● **原文抜粋**

親子で“ヘアドネーション” ワークショップ 東京 目黒区

がんの治療などで髪の毛を失った人に自分の髪の毛を提供する「ヘアドネーション」という取り組みが、いま、広がりを見せています。
この仕組みをより多くの人に知ってもらおうと、22日、都内で、夏休み中の小学生の親子を対象にしたワークショップが開かれました。

この催しは、ヘアドネーションを募るヘアケアブランドが開いたもので、会場となった東京・目黒区の美容室には、小学生の親子10組が集まりました。
はじめに、医療用ウイッグを製作・販売するNPOが、がんの治療などで髪の毛が抜けてしまう人がいることや、ウィッグなどで見た目をケアすることの重要性などを説明したあと、人の髪の毛でつくるウイッグはより自然で、自分の髪の毛のようにパーマをかけたりアレンジを楽しめることなどのメリットを伝えました。
そして、寄付された髪がウイッグになる工程について、届いた髪を長さや色、状態に応じて手作業で仕分け、殺菌・消毒することや髪は折り返して植えるので半分の長さになること、ひとつつくるのに最低でも4、5人分の髪が必要になるなどと説明すると、子どもたちは真剣な表情で聞き入っていました。
続いて、25歳のときに乳がんの手術をした声優でタレントの矢方美紀さんが医療用ウイッグを使用していた経験を語りました。

● **データ部分**
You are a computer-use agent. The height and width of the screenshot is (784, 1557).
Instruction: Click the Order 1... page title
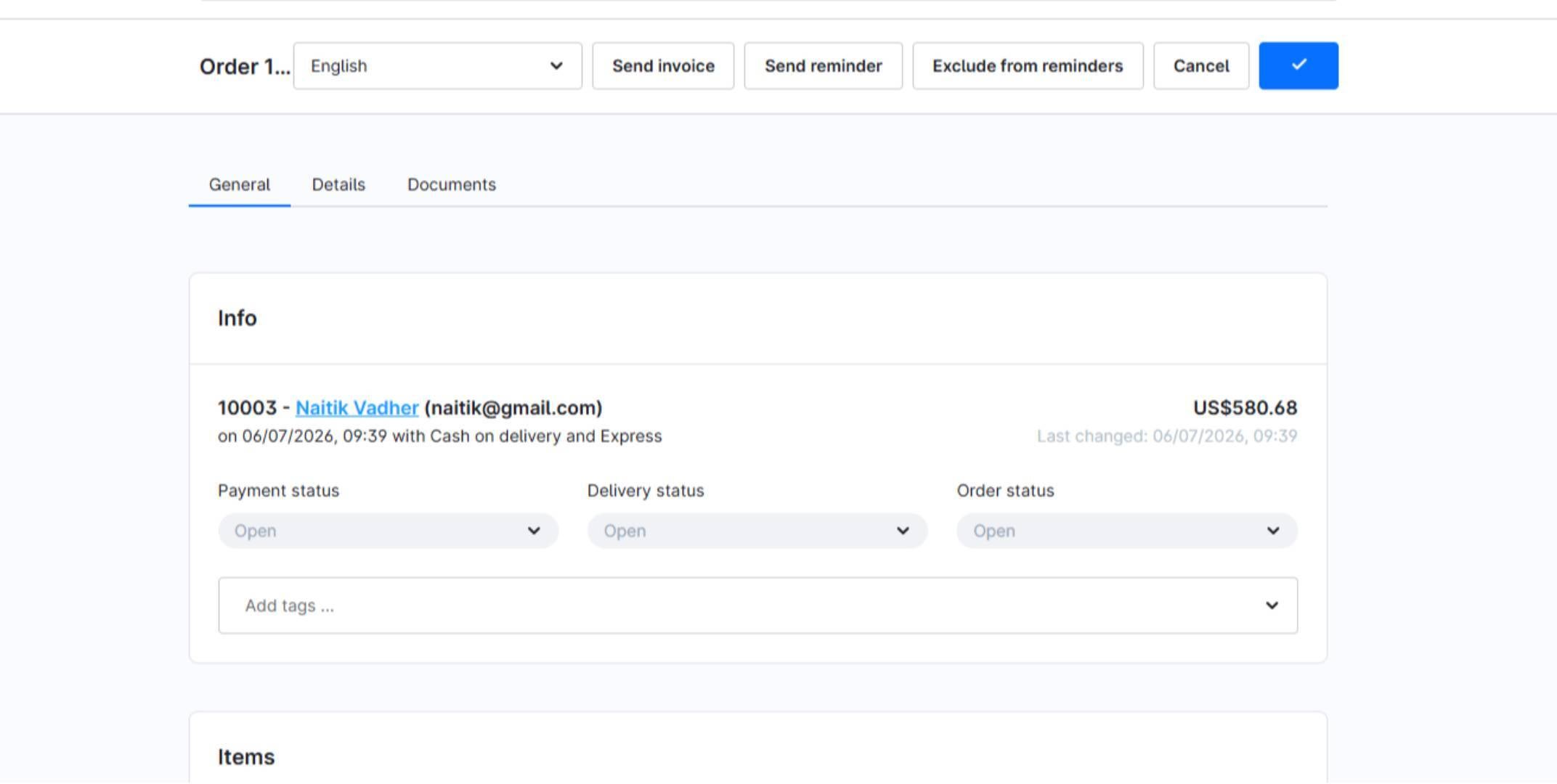click(245, 67)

● **取り組む課題**
a: ヘアドネーションの記事を「この催しは、ヘアドネーション」という語句を含む箇所から書き写し、「な表情で聞き入っていました。」という語句のところで終えてください。
b: ヘアドネーションの記事をもとに、次の問いに答えてください。
(i) 美容室に集まった小学生の親子は何組ですか。
(ii) ウイッグを一つつくるには、最低で何人分の髪が必要ですか。
(iii) 矢方美紀さんが乳がんの手術をしたのは何歳のときですか。
データは、ヘアドネーションの記事とは別の資料です。

● **課題の解答**
a:
この催しは、ヘアドネーションを募るヘアケアブランドが開いたもので、会場となった東京・目黒区の美容室には、小学生の親子10組が集まりました。
はじめに、医療用ウイッグを製作・販売するNPOが、がんの治療などで髪の毛が抜けてしまう人がいることや、ウィッグなどで見た目をケアすることの重要性などを説明したあと、人の髪の毛でつくるウイッグはより自然で、自分の髪の毛のようにパーマをかけたりアレンジを楽しめることなどのメリットを伝えました。
そして、寄付された髪がウイッグになる工程について、届いた髪を長さや色、状態に応じて手作業で仕分け、殺菌・消毒することや髪は折り返して植えるので半分の長さになること、ひとつつくるのに最低でも4、5人分の髪が必要になるなどと説明すると、子どもたちは真剣な表情で聞き入っていました。

b:
(i) 10組です。
(ii) 4、5人分です。
(iii) 25歳のときです。